Nie można mieć klapek na oczach… jeśli rozmawiamy o sprzęcie to rozmawiajmy na poziomie sprawdzonymi argumentami. Bo takie formowe rozmowy tata a Marcin powiedział są bez sensu.
I na koniec ja pisałem tylko i wyłącznie o matrycy Nikona nie o samym aparacie, który jest zresztą genialny…
Cena jest świetna bo płacąc 7tys za Nikona i dokładając 17-55 mamy cenę Canona 5D który to przy tym aparacie jeśli chodzi o „ergonomię i całą filozofię” to lekka zabawka. Tak jak 20D to amatorska zabawka(jeśli chodzi o body) w porównaniu z D200.

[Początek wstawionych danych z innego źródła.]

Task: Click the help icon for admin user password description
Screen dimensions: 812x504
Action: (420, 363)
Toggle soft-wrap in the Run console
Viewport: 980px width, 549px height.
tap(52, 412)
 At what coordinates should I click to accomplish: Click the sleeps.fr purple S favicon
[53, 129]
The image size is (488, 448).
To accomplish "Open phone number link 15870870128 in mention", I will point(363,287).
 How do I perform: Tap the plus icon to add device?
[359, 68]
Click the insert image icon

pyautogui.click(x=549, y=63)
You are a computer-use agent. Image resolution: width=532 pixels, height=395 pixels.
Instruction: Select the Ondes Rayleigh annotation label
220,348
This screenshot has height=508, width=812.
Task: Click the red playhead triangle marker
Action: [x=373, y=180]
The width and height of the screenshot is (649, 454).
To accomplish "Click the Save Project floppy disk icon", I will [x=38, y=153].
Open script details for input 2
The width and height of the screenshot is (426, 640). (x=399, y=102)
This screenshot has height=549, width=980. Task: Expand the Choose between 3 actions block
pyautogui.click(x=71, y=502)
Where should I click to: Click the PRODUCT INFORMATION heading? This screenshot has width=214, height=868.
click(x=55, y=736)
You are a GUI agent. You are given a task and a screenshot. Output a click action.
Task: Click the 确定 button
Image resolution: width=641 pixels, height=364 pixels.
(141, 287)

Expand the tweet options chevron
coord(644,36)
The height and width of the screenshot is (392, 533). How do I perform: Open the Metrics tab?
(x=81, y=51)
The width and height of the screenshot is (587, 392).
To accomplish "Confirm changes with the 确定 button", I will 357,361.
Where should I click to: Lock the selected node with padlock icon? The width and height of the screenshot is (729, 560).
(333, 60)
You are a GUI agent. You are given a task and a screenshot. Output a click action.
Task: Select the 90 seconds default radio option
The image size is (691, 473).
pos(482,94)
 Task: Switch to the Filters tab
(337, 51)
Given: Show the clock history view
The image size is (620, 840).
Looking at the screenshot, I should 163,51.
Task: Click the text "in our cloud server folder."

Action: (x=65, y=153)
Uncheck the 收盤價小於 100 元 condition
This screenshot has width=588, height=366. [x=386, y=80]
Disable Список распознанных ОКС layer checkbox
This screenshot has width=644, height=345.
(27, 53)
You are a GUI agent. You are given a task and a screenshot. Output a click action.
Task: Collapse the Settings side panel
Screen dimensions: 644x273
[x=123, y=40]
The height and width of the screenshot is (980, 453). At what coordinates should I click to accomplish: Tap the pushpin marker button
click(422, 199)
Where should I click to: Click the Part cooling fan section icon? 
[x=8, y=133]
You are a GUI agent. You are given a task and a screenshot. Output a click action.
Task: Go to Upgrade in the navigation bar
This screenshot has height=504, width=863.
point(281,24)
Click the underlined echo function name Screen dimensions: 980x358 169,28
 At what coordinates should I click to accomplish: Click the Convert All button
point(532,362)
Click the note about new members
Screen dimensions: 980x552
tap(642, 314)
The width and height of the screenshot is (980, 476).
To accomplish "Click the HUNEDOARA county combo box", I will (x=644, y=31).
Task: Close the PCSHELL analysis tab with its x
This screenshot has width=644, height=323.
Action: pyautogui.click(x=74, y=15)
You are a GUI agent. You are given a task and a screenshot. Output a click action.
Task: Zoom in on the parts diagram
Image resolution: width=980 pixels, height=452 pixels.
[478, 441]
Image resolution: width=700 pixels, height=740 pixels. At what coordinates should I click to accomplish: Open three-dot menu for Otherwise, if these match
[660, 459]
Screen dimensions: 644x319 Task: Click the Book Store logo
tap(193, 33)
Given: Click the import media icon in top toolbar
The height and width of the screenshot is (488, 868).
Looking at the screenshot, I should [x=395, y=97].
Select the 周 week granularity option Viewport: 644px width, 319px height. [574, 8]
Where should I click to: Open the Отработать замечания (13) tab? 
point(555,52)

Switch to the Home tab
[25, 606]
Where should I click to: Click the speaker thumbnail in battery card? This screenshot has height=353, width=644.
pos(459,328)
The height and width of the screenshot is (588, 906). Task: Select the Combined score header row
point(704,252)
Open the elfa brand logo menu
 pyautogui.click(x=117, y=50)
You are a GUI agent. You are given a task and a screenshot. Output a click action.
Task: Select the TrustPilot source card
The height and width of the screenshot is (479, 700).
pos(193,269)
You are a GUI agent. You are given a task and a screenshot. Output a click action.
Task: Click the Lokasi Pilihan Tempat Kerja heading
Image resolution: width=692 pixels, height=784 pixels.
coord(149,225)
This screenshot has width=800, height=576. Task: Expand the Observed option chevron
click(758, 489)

Radzę dobrze ludziom którzy piszą o d200(nie majac go nigdy w ręku i wiedzą tle co napisano w internecie) by poszli do sklepu podpięli do niego szkło i poczuli możliwości tego body. Ten aparat jest genialny. To kloc w pełni profesjonalna puszka, to już nie jest zwykła puszka, to instrument… i tylko od ciebie zależy jak na nim zagrasz.
I to czy kupisz Canona czy Nikona zależy tylko od tego czego się potrzebuje. Do sportu, ruchu i wszędzie tam gdzie potrzebne jest wysokie ISO* i dobre szybkie efekty wziąłbym Canona. Do uprawiania fotografii Nikona.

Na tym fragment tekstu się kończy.